Clues to Bees’ History, Tucked Away in Drawers



The future of bees may depend on understanding their past.
Bees are in trouble, any entomologist will tell you. Honeybee colonies in the United States have suffered devastating losses in recent years. But colony collapse disorder, as it’s called, affects only the species kept in beehives — the European honeybee, Apis mellifera. There are almost 20,000 species of wild bees, and they aren’t faring well, either.
Nearly a third of bumblebee species in the United States are declining. In the Netherlands, more than half of the country’s 357 species of wild bees are endangered. Many species of plants, including crops, depend on wild bees to spread their pollen. When they lose their pollinators, they may suffer, too.
“It’s essential to know what is causing those declines,” said Jeroen Scheper, a graduate student at Alterra, a research institution at Wageningen University in the Netherlands.
But it is not enough to consider the many challenges — from pesticides to parasites — that wild bees face right now. “We need to go back in time,” said Mr. Scheper.
Mr. Scheper and other scientists have tried to solve this puzzle by taking advantage of the patient — some might say obsessive — work of naturalists over the past 140 years. Through much of North America and Europe, these unsung heroes carefully tallied sightings of bees year after year. They caught bees, stuck them on pins, and stored their desiccated little bodies by the thousands in museum cabinets.
Those impaled bees have been resting in their darkened drawers, waiting for scientists to pay them a visit. And now they have.

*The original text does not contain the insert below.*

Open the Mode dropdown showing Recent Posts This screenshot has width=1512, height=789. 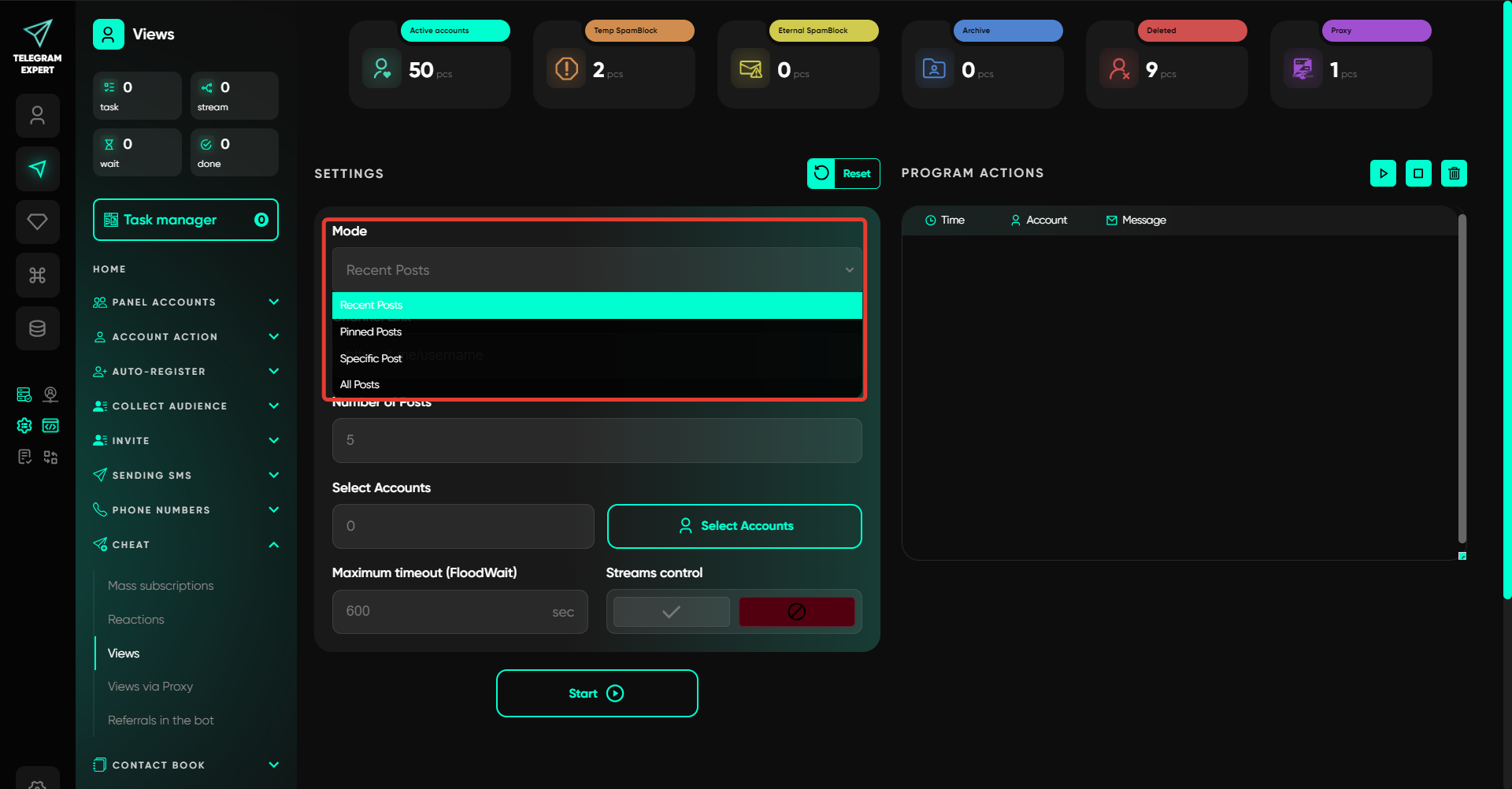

Recently, Ignasi Bartomeus, then a post-doctoral researcher at Rutgers University, and his colleagues tapped this vast supply to reconstruct the history of bees in the Northeast. They searched the bee collections at the American Museum of Natural History, the New York State Museum, and a number of university collections.

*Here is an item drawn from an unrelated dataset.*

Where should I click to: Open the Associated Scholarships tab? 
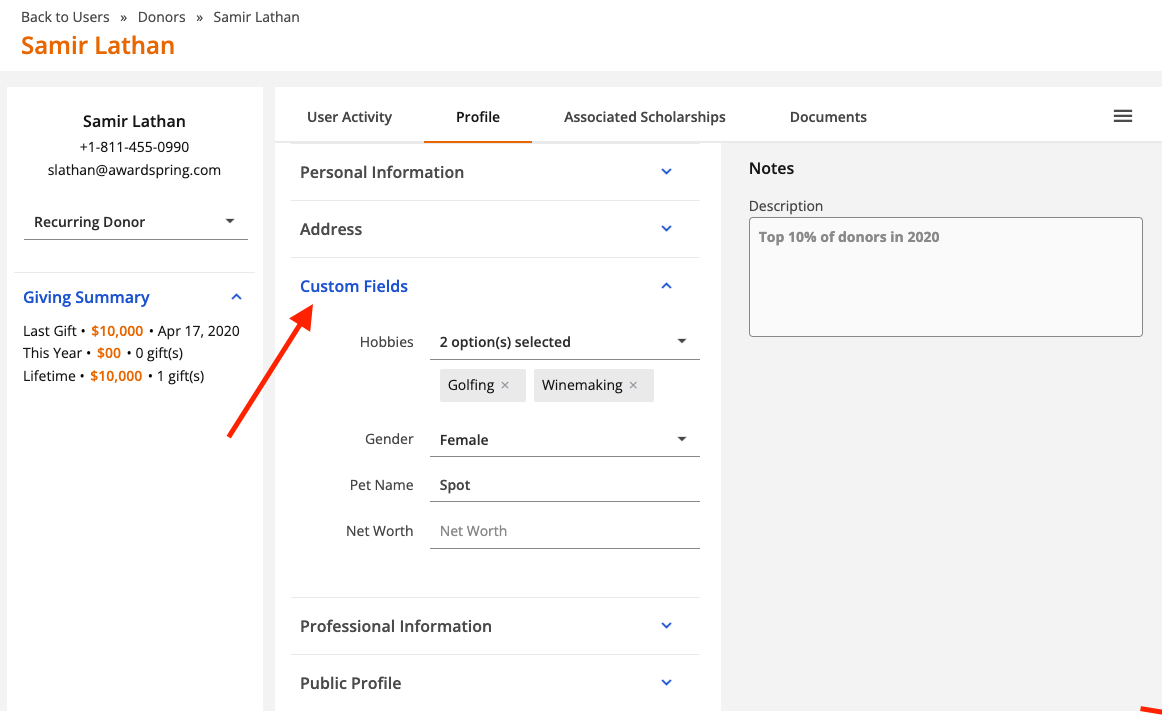coord(644,116)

All told, they examined more than 40,000 wild bees. They whittled their survey down to just 30,000 specimens for which there was clear information about when and where they had been caught.
Studying the 438 species in their database, they found that the diversity of wild bumblebee species in the region declined by 30 percent between 1872 to 2011. (The diversity of the bees overall declined by a more moderate 15 percent.)

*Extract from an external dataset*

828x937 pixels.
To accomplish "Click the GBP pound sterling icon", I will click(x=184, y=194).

As scientists gain a better understanding of the history of bees, they are also starting to gather clues about what has been driving the changes they are documenting. In their new study, published this week in Proceedings of the National Academy of Sciences, Mr. Scheper and his colleagues analyzed detailed records about bees in the Netherlands to determine how their populations changed during the twentieth century.
Then the scientists looked for what the declining species had in common. They examined a number of possible factors — how common bee species were at the beginning of the century, for example, and how far they typically flew to find food, and how big they grew.
The scientists were even able to study what bees ate all those decades ago. Mr. Scheper and his colleagues visited seven Dutch museums, where they inspected the bee collections. When they peered closely at the insects, they could see pollen grains stuck to the legs of some them.
Placing the pollen grains under a microscope, the scientists identified the plants that the bees had visited.
As it turned out, the fate of the bees often was tied to that of the plants they depended on.
The growing intensity of farming in the Netherlands since the 1950s hit many wild plant species hard. “There were a lot more flowers in the landscape before,” said Mr. Scheper.
Dutch farmers cleared more land, used more toxic herbicides, and blanketed their farms with fertilizers.
Some wild plants were able to survive these challenges, but others became scarce. Mr. Scheper and his colleagues found that the bees that preferred declining plants also declined.
This link held true even for bees that collect pollen from dozens of plant species. The results suggest that without the preferred kind of pollen, the bee larvae suffered.
Mr. Scheper and his colleagues also found that big bees were at greater risk than small ones. He suspects that is because big bees need to eat more. If the plants they depend on get harder to find, they are more likely to suffer than smaller bees.

“The results are compelling and make a lot of sense,” said Dr. Bartomeus, who was not involved in the Dutch study. “If your food source is declining, your populations will suffer.”
Laura A. Burkle, an ecologist at Montana State University who also was not involved in the new study, cautioned that food might not be the only explanation for the results. The changes in landscape that stripped away pollen might also have ruined bee nesting sites.
“We don’t have a solid understanding of which of these main resources is most limiting to bees,” said Dr. Burkle.

Mr. Scheper said that policies for restoring bees will have to take their preferred plants into account.
“If you want to slow down or reverse the decline of a species, you can’t suffice with general measures,” he said. “Bee species that need red clover are not helped with dandelions. I know that policy makers prefer a simple and quick answer — ‘Just do this and you’ll get this.’ — but it’s not that simple.”